If Postgres can run the query, pggen can generate code for it. The generated
code is strongly-typed with rich mappings between Postgres types and Go types
without relying on `interface{}`. pggen uses prepared queries, so you don't
have to worry about SQL injection attacks.

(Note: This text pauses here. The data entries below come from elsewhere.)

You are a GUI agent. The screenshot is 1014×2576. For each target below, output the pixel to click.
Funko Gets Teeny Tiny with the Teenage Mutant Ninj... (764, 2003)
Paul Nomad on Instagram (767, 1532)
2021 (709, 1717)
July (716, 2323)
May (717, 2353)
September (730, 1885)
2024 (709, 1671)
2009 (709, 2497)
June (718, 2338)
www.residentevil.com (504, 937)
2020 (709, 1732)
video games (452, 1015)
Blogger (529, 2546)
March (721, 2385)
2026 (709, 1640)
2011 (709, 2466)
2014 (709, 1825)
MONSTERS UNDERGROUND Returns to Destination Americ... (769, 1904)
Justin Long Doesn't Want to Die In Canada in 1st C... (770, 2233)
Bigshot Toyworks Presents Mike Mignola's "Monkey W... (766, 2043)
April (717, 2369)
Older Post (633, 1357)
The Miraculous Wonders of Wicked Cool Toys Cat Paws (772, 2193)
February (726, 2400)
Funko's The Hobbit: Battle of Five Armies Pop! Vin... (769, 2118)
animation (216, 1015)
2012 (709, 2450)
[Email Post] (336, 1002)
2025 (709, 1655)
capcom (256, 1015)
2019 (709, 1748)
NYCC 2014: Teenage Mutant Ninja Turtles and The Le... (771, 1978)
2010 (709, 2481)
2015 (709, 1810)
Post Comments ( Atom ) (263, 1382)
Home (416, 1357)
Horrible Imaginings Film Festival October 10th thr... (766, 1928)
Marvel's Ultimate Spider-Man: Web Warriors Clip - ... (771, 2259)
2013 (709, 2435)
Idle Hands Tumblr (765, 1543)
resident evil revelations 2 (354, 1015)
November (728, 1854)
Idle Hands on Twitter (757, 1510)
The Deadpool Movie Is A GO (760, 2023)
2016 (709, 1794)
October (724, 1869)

How to use pggen in three steps:

1. Write arbitrarily complex SQL queries with a name and a `:one`, `:many`, or
`:exec` annotation. Declare inputs with `pggen.arg('input_name')`.

```sql
-- name: SearchScreenshots :many
SELECT ss.id, array_agg(bl) AS blocks
FROM screenshots ss
JOIN blocks bl ON bl.screenshot_id = ss.id
WHERE bl.body LIKE pggen.arg('body') || '%'
GROUP BY ss.id
ORDER BY ss.id
LIMIT pggen.arg('limit') OFFSET pggen.arg('offset');
```

2. Run pggen to generate Go code to create type-safe methods for each query.

```bash
pggen gen go \
--schema-glob schema.sql \
--query-glob 'screenshots/*.sql' \
--go-type 'int8=int' \
--go-type 'text=string'
```

That command generates methods and type definitions like below. The full
example is in [./example/composite/query.sql.go].

```go
type SearchScreenshotsParams struct {
Body string
Limit int
Offset int
}

type SearchScreenshotsRow struct {
ID int `json:"id"`
Blocks []Blocks `json:"blocks"`
}

// Blocks represents the Postgres composite type "blocks".
type Blocks struct {
ID int `json:"id"`
ScreenshotID int `json:"screenshot_id"`
Body string `json:"body"`
}

func (q *DBQuerier) SearchScreenshots(
ctx context.Context,
params SearchScreenshotsParams,
) ([]SearchScreenshotsRow, error) {
/* omitted */
}
```

3. Use the generated code.

```go
var conn *pgx.Conn
q := NewQuerier(conn)
rows, err := q.SearchScreenshots(ctx, SearchScreenshotsParams{
Body: "some_prefix",
Limit: 50,
Offset: 200,
})
```
[./example/composite/query.sql.go]: ./example/composite/query.sql.go

## Pitch

Why should you use `pggen` instead of the [myriad] of Go SQL bindings?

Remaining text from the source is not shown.